Federal Income Tax Preferences Favor the Very Wealthy

August 28, 2012

I really appreciate the service provided by NPR and WNYC in terms of trying to present a variety of positions and opinions on our economy, our country and a broad array of other subjects.

Tonight, I listened to an interview of former Gov. John H. Sununu by Brian Lehrer.

Gov. Sununu has some interesting perspectives based on years of academic and political leadership, as well as a sound educational foundation – including a PhD from MIT.

Gov. Sununu has some strong opinions, some of which he shared with listeners in the interview.

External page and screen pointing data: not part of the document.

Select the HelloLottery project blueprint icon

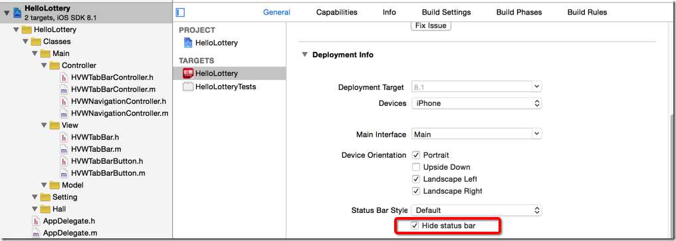click(x=187, y=43)
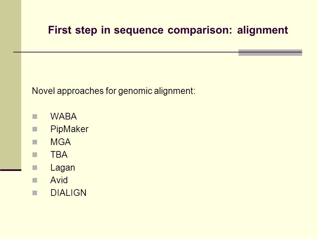The image size is (318, 239).
Task: Click the bullet square beside Avid
Action: 35,180
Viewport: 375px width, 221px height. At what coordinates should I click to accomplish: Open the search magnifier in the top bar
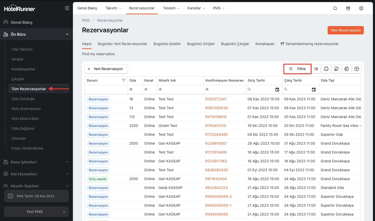click(335, 8)
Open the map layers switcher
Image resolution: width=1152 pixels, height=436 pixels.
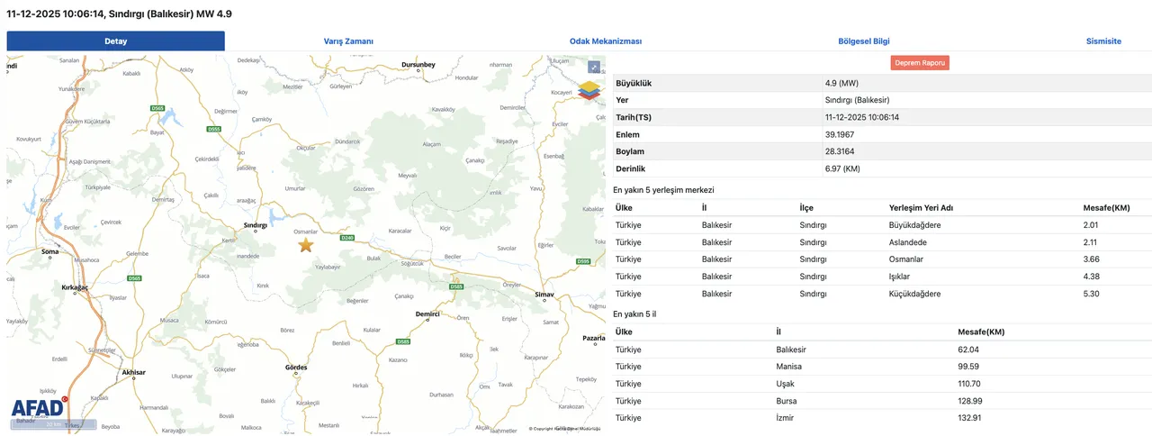pyautogui.click(x=590, y=91)
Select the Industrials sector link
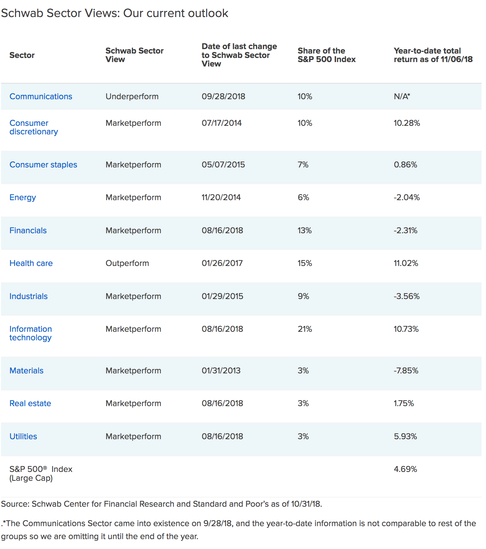This screenshot has height=549, width=486. click(x=29, y=296)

One opinion I heard revolved around federal income taxes on dividends and capital gains.  As I understood Gov. Sununu, his posture is that we need to protect the favored tax status on dividends and capital gains because this rewards and encourages entrepreneurs to take risks, to create new enterprise, and to create and sustain new jobs.

I like this strategy for active equity investors who devote a substantial amount of their own personal time and energy, in addition to their capital investment, in the business.

Where I believe we ought to consider drawing the line is with passive equity investors.

Under the leadership of President Ronald Reagan, Congress enacted the Tax Reform Act of 1986, which essentially eliminated many of the tax preferences formerly available through real estate investment transactions.  In the Revenue Reconciliation Act of 1993, Congress “relaxed” the rules somewhat for active real estate investors, allowing those who meet defined requirements necessary to be considered a real estate professional to bypass the passive activity rules for real estate investments in which they materially participated.

Today, we allow those who are essentially passive equity investors to treat significant amounts of passive income from equity investments in the form of dividends and capital gains as preference items for federal tax purposes.  Meanwhile, hard working Americans – including most small business owners – are taxed at standard income tax rates, compounded by the mysterious “Alternative Minimum Tax”.

Our standard income tax system is indexed so that as taxable income increases, the effective tax rate increases.

As an example, an American family with 2 adults which had a taxable income of $100k from employment in 2011 were in the 25% tax bracket, but they didn’t have to pay 25% in federal income taxes on the full amount. Rather, they paid 10% on the first $16,050, 15% on the next $49,050, and 25% on the last $34,900. This works out to a federal income tax obligation of $17,687.50, or an effective rate of just under 18%.

Now, contrast this against a passive investor who receives most of his income from passive activities, and where there is no indexing in place.  How is this rational, appropriate or equitable?

I would have hoped to hear a well-educated and knowledgeable individual like John H. Sununu give us a more informed and critical analysis of the overall situation here, versus trying to create what sounded on the radio to be a biased, inflammatory and very narrow interpretation of the facts.